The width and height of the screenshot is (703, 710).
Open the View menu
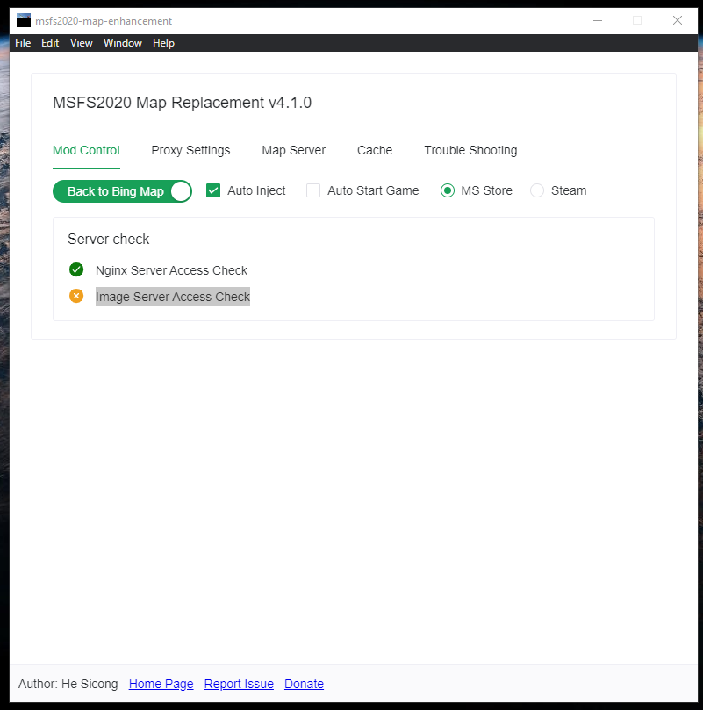point(81,42)
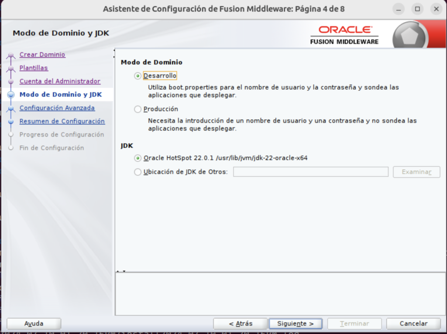Go back using the Atrás button
This screenshot has width=447, height=334.
(240, 324)
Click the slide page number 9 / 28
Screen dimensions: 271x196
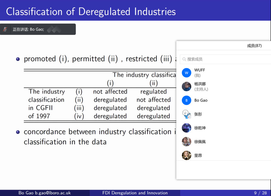pyautogui.click(x=260, y=193)
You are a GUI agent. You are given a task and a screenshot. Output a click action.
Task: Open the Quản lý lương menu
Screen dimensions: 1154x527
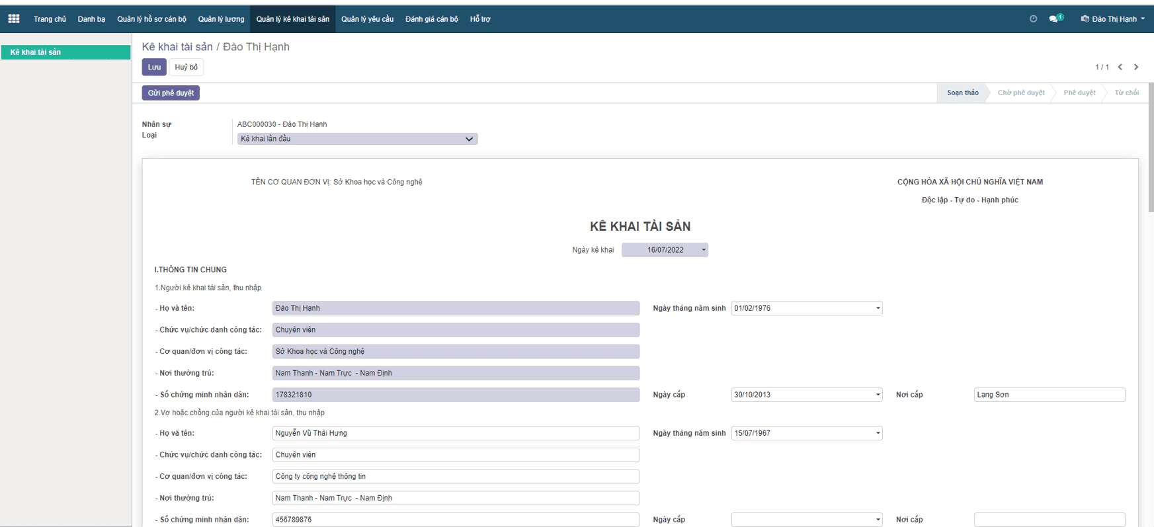221,19
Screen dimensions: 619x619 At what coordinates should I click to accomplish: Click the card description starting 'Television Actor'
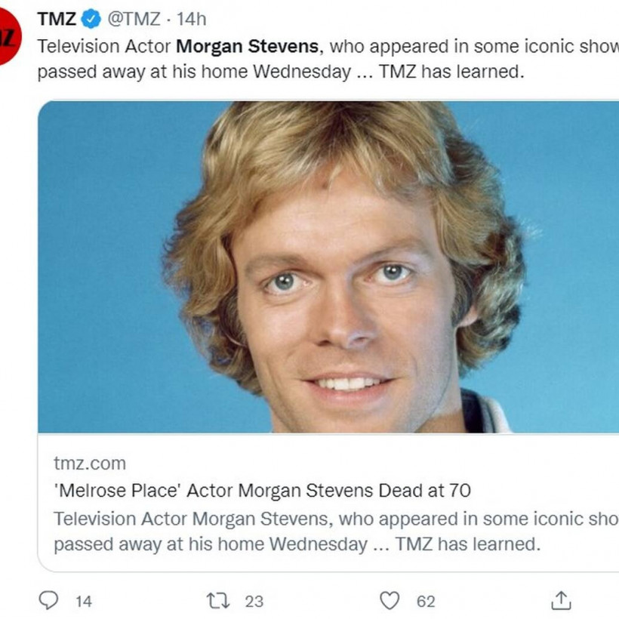coord(332,519)
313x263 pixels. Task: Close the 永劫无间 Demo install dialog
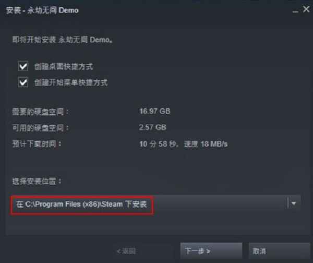click(306, 9)
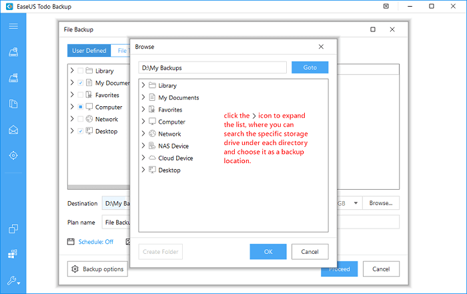The height and width of the screenshot is (294, 467).
Task: Click the D:\My Backups path field
Action: (x=212, y=67)
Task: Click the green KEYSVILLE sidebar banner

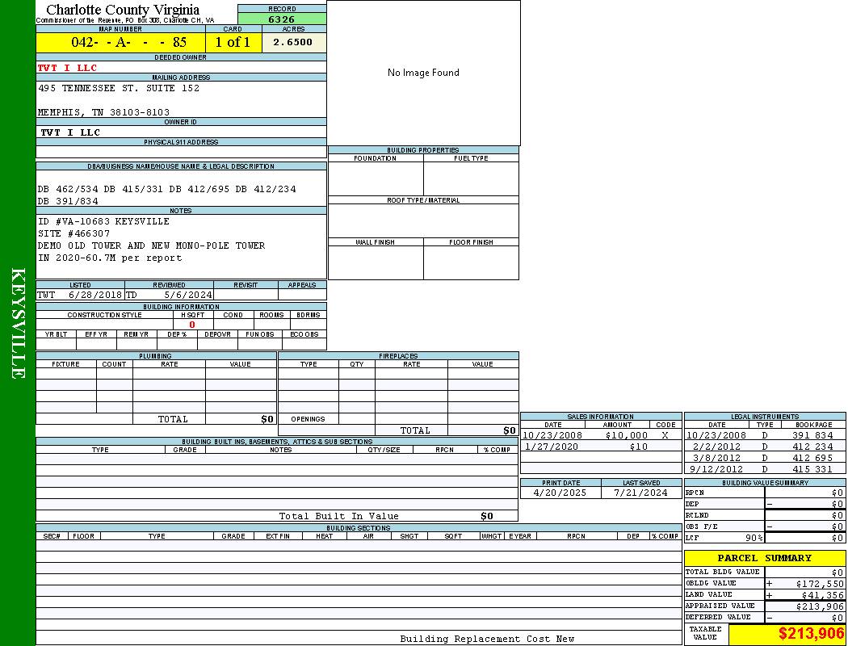Action: [18, 323]
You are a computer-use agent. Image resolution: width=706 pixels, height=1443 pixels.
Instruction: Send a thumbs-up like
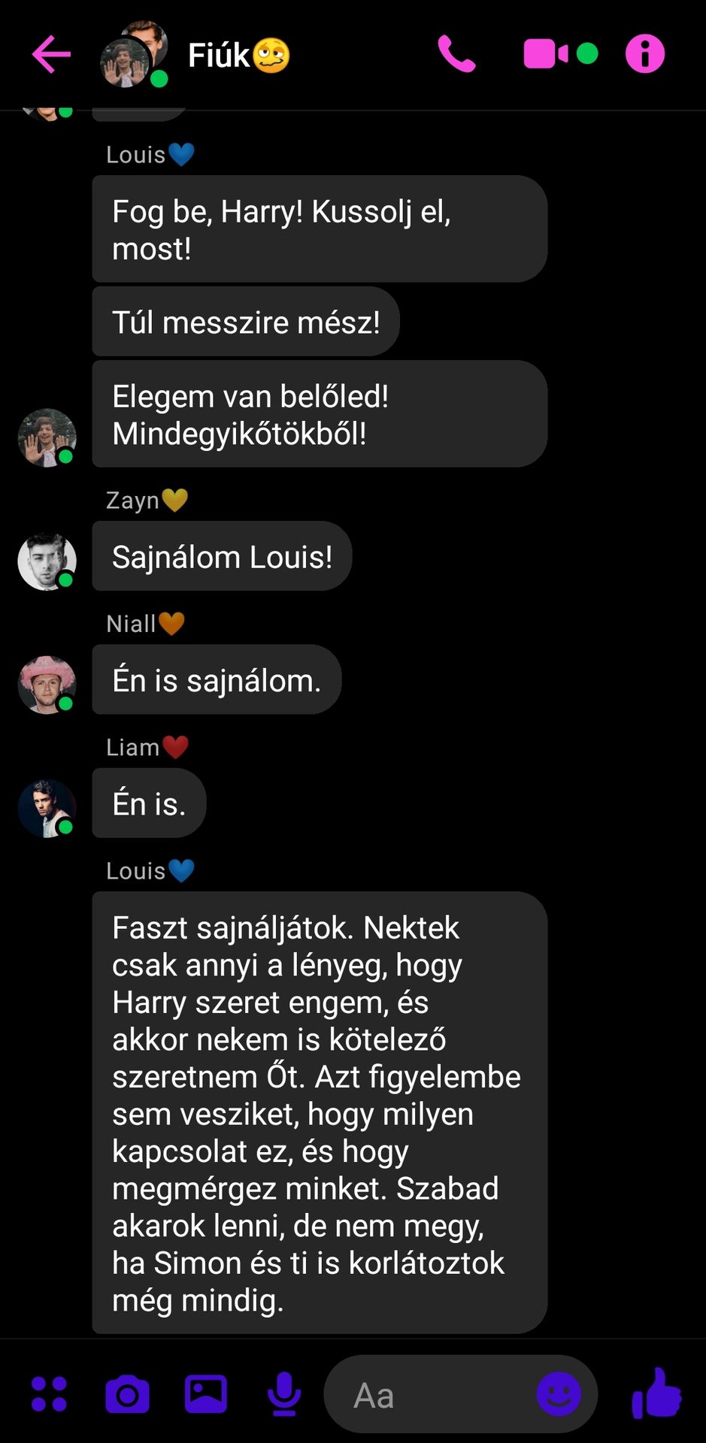[656, 1394]
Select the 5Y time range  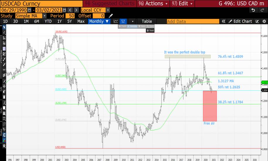point(69,21)
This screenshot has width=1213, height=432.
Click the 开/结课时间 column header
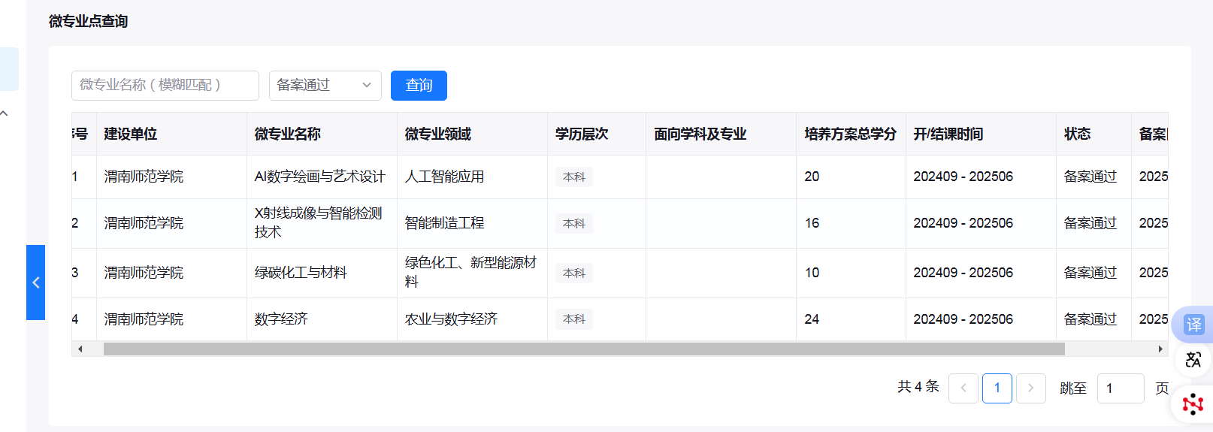click(x=948, y=134)
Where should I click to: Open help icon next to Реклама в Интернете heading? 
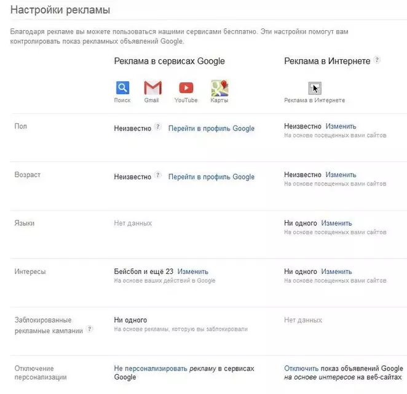377,60
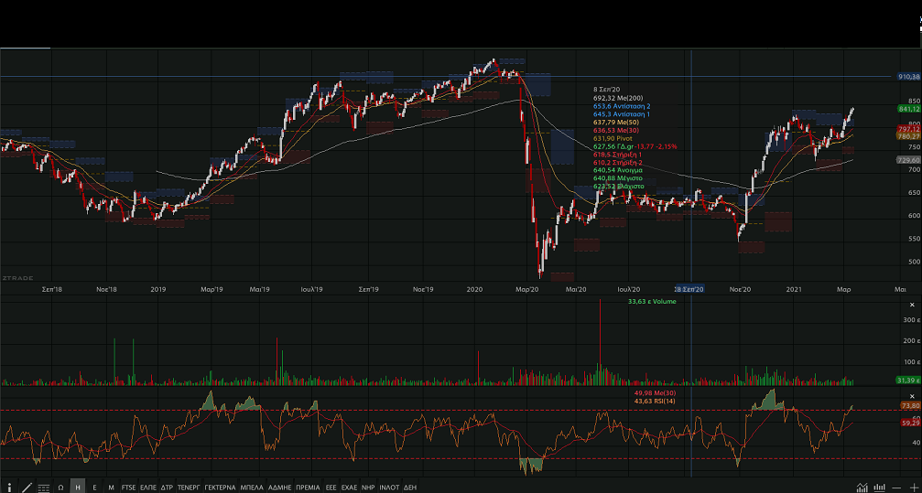This screenshot has width=922, height=493.
Task: Open the indicators chart icon
Action: point(862,487)
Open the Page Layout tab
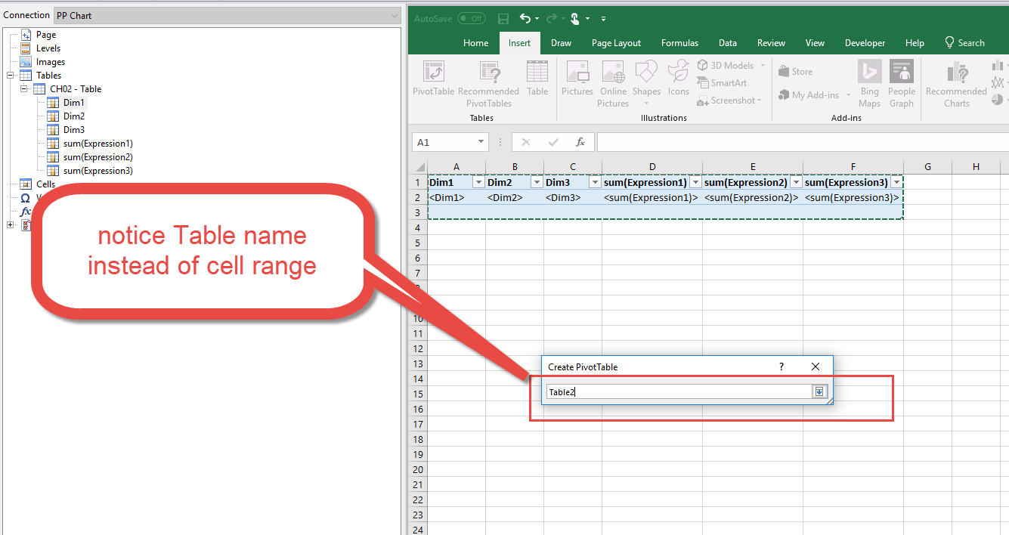Viewport: 1009px width, 535px height. pos(616,43)
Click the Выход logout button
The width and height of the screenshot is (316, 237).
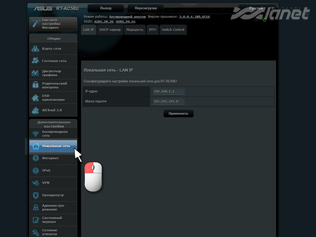click(x=105, y=8)
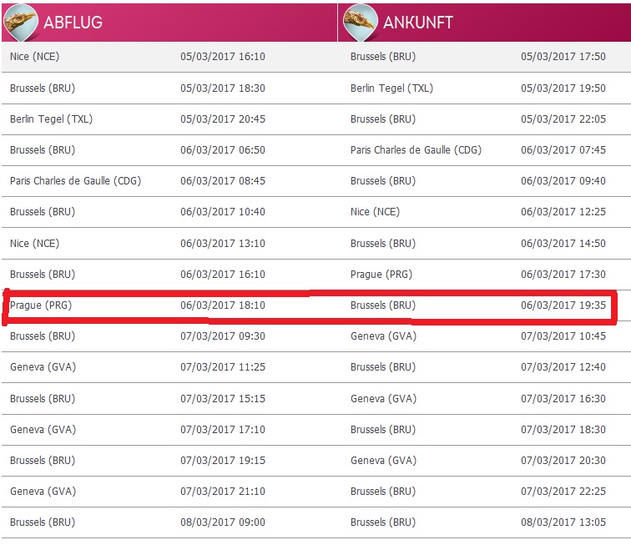Select the ANKUNFT column header

[417, 23]
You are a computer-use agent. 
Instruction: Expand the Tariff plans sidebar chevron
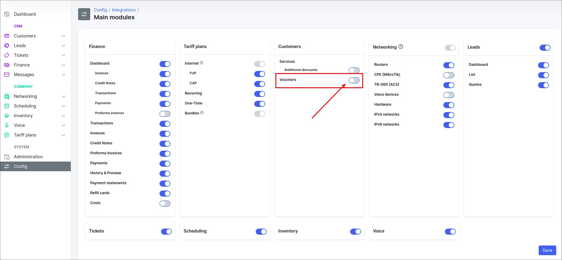pyautogui.click(x=64, y=135)
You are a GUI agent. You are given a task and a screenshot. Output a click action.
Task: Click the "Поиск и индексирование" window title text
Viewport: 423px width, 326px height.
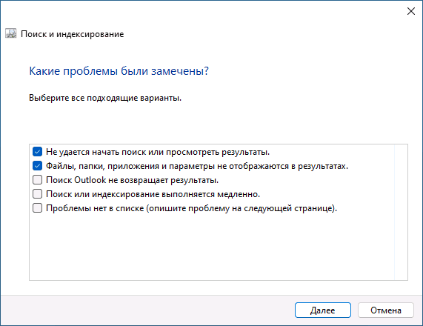(73, 34)
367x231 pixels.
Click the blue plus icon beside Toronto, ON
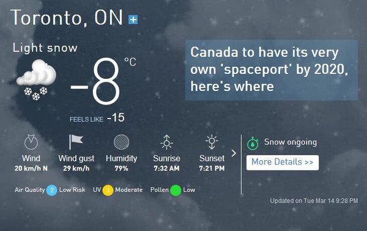coord(133,20)
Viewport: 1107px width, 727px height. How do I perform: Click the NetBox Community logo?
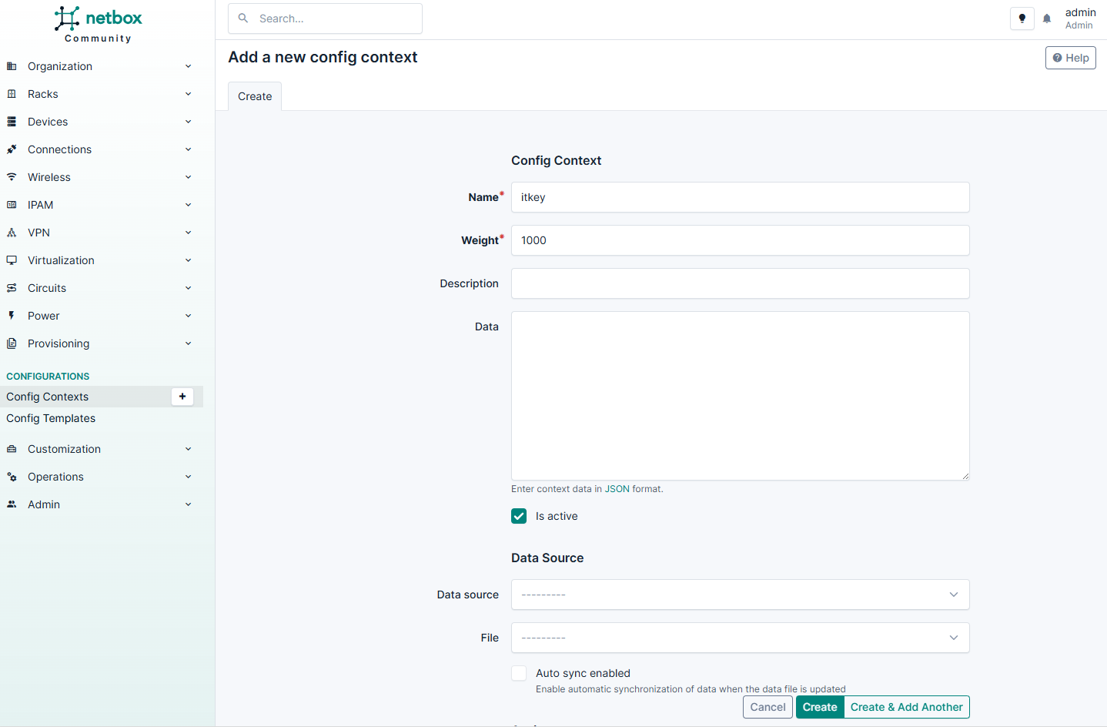point(98,25)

Required action: Answer with a number alone. It should equal the count of lines in the entries that hold "agent".

Written response: 4